Speeding Up Chef Search

At Sky Betting & Gaming we make extensive use of Chef searches throughout our recipes. Chef search can be used to find out almost anything about a Chef node, but after writing cookbooks for a few different parts of our stack we found most of the searches were pretty similar. We need to know the hostnames where software is running, their IP addresses, fairly simple information. Most of our searches were queries like “Give me an array of hostnames that run the role y” or “Give me an array of IP addresses that run the role z”.

The traditional way to do this is like this:

result = search(:node, 'role:common')

This executes a Chef search during the compile phase of the Chef run, which involves an API call to the Chef server, dragging back what can be a fairly large JSON node object containing all attributes Chef stores for the node. This gets slow very quickly when you need to search in lots of places in your recipes, both the performance of the Chef server and client suffer, resulting in long converge times on the nodes.

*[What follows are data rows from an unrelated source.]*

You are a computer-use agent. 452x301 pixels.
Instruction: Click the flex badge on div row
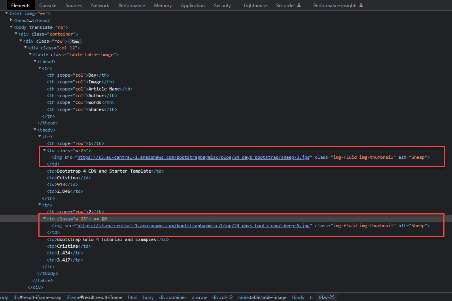[x=75, y=41]
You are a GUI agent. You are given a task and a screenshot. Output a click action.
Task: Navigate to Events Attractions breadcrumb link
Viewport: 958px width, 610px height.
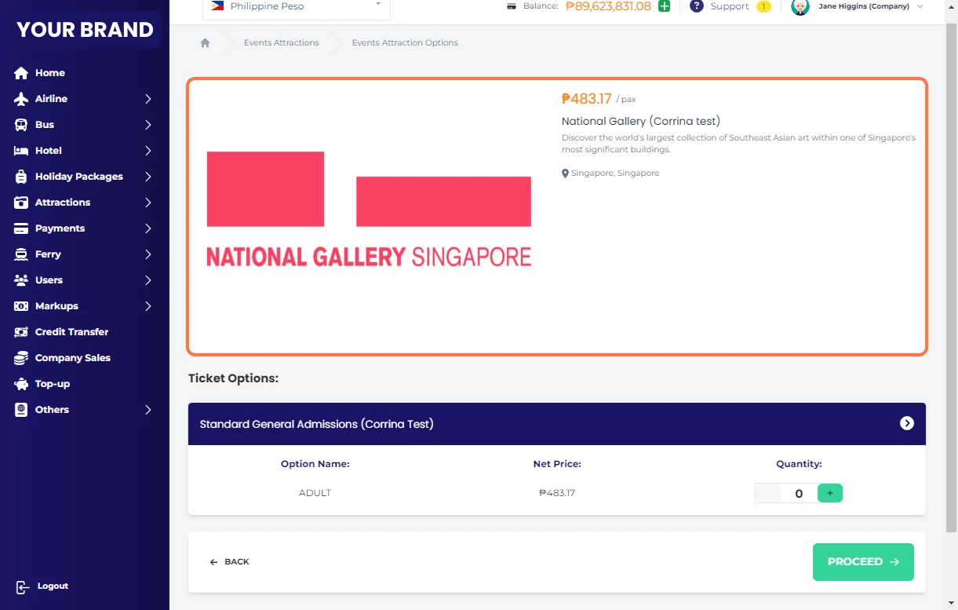(x=281, y=43)
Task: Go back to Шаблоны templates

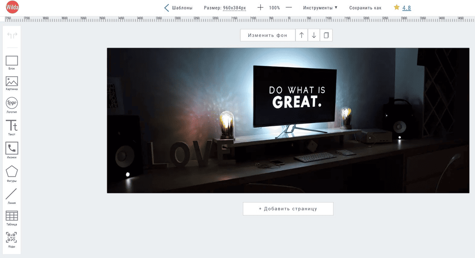Action: coord(178,8)
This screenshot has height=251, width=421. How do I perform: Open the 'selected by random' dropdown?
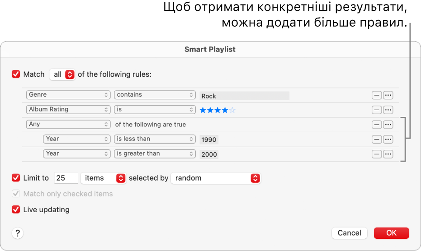pos(216,178)
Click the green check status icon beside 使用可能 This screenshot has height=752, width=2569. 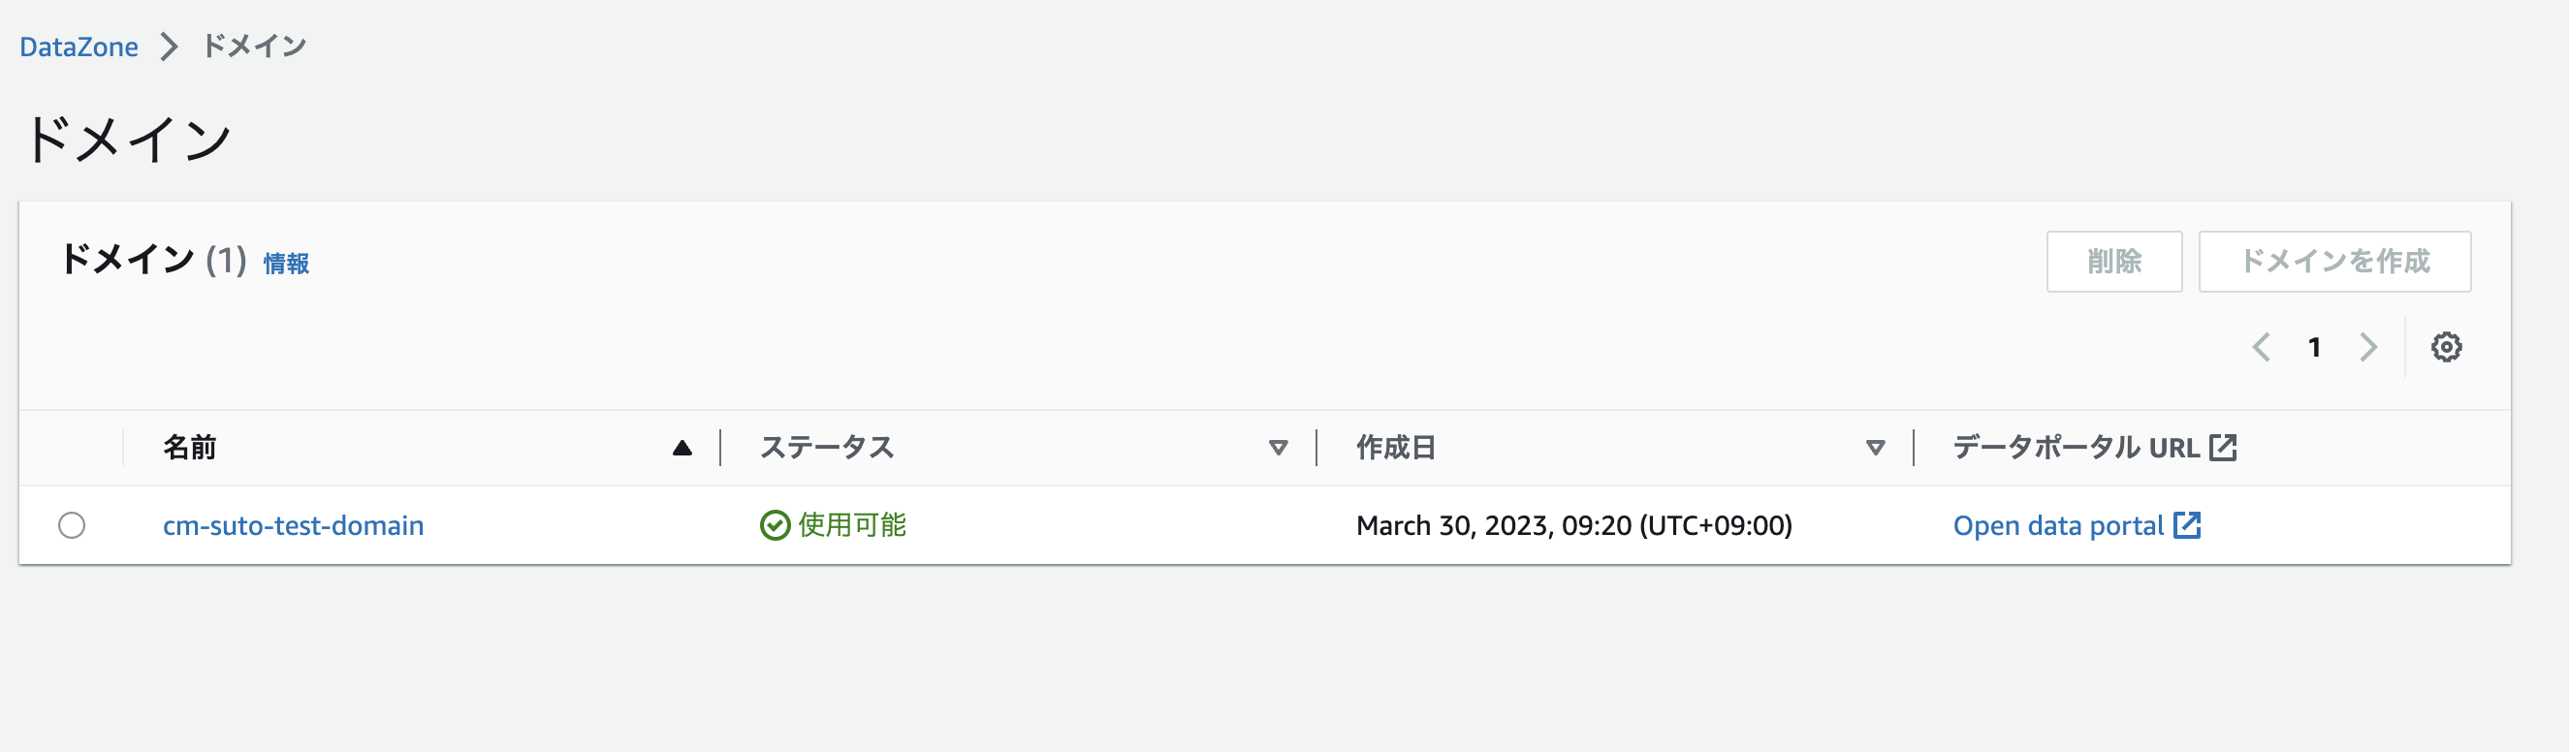point(775,525)
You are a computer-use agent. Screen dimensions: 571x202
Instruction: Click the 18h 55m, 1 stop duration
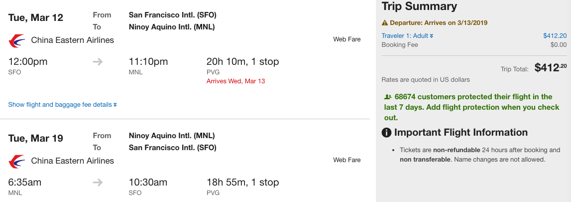242,183
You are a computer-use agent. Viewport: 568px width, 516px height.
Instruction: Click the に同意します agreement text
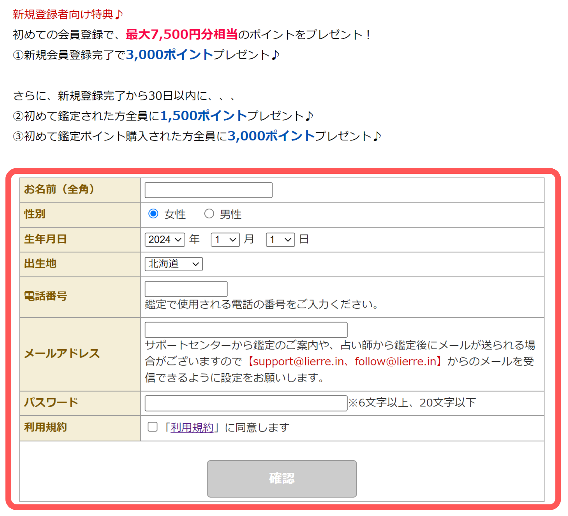(257, 428)
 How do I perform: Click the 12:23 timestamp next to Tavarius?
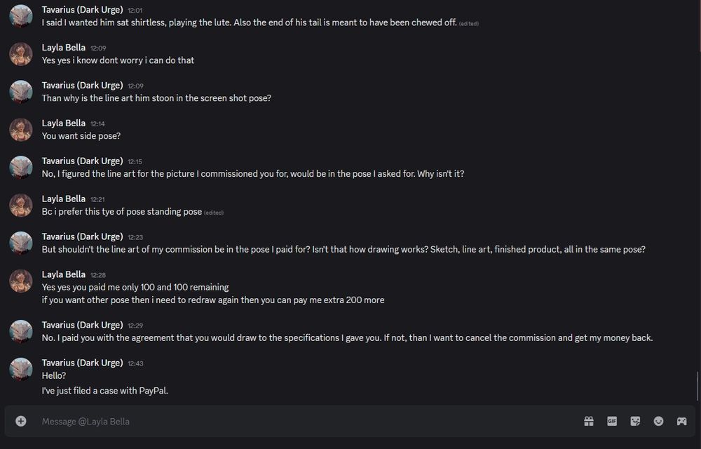[135, 237]
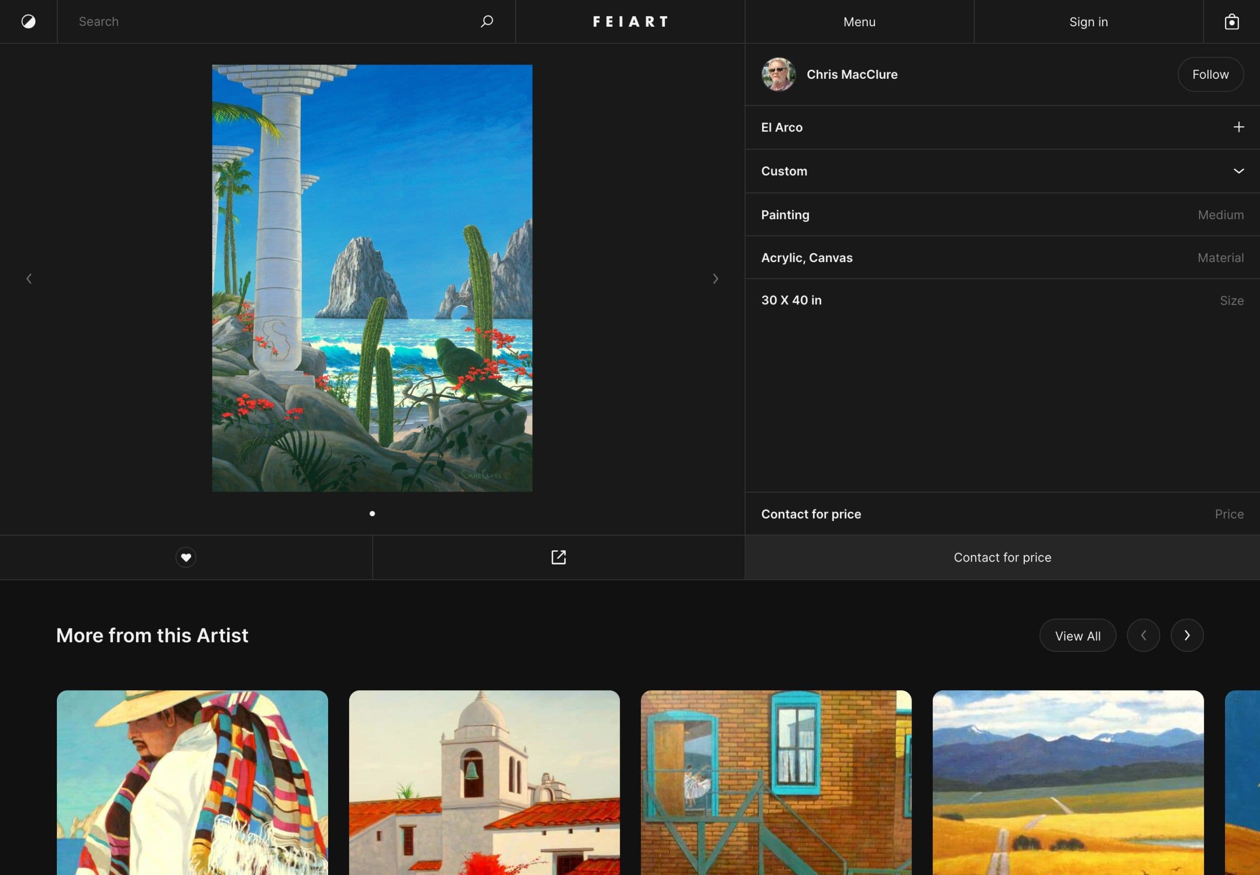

Chef introduced partial search to help with this, which allows you to specify a filter server-side so that you’re not throwing huge JSON blobs over the network the whole time. This looks like so:

filter = {
            :rows   =>  1000,
            :filter_result   =>  {
              :ipaddress => [ 'ipaddress' ]
            },
        }
result = Chef::Search::Query.new.search( :node, 'role:common', filter );

This is better, but still requires a relatively expensive API call to the Chef server, and still involves JSON serialisation and deserialisation still going on for every search we want to do. There isn’t really much point in doing this over and over in the various different places we need to use search in, especially since all our searches are so similar.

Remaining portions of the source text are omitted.